For developing a neural network, the data collected in this study includes: Gamma Ray Log(GR)、Deep Induction Log (ILD)、Borehole Compensated Sonic Log (BHC)、and Formation Density Log(FDC) from the wells of THS-2, THS-4, THS-5, and THS-8, for the depth between 30-1500 meters from Tai- His area in Taiwan. The input variables of the neural network developed in this study are: depth, GR, BHC, FDC, and ILD. And the output variables include: shale content, porosity, and formation resistivity. The trained data (shale content, porosity, and formation resistivity) for the neural network are from the results of well log analysis by Chinese Petroleum Corporation for THS-5 well. Then the neural network model developed is used to analyze and calculate the formation parameters of the other wells in Tai- His area (THS-2、THS-4、 and THS-8 wells).

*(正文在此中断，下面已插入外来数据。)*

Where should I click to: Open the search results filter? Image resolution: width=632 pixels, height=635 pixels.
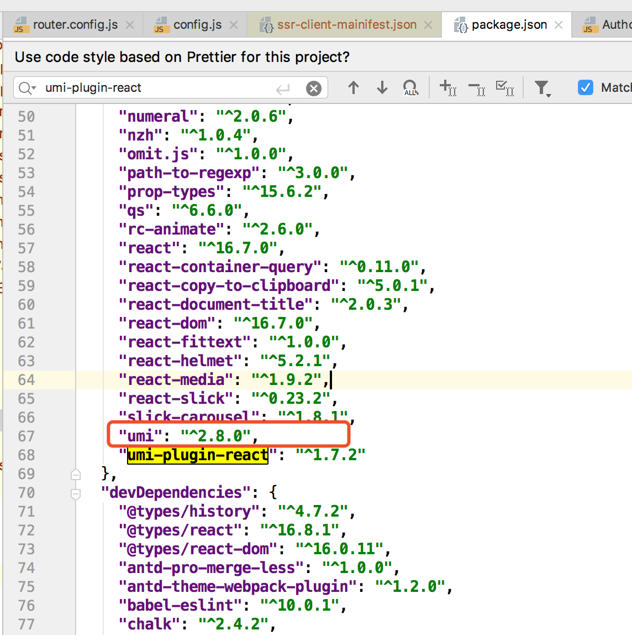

The results from neural network analysis of the THS-2 well (depth between 61m to 1537m) are as follows: the shale content in each layer of formation is between 12.26% and 40.90%. The formation is shaly sand. The average porosity is between 18.84% and 37.51%. And the formation resistivity is between 0.691ohm-m and 95.79ohm-m. The formation parameter for the THS-4 well (depth between 182m to 1347m) is as follows: the shale content in each layer of formation is between 10.36% and 44.42%. The formation is shaly sand. The average porosity is between 26.44% and 37.19%. And the formation resistivity is between 1.32ohm-m and 79.99ohm-m. For THS-8 well (depth between 310m to 1448m) the shale content in each layer of formation is between 14.22% and 33.83%. The formation is shaly sand. The average porosity is between 12.87% and 49.43%. And the formation resistivity is between 1.86ohm-m to 30.94ohm-m.

In this study, the calculated porosity is pretty high (between 30% and 41%) in deep formation (for the depth greater than 700m). The reason for the high porosity in deep formation may be because the porosity of training data is from shallow formation which is the weak and unconsolidate.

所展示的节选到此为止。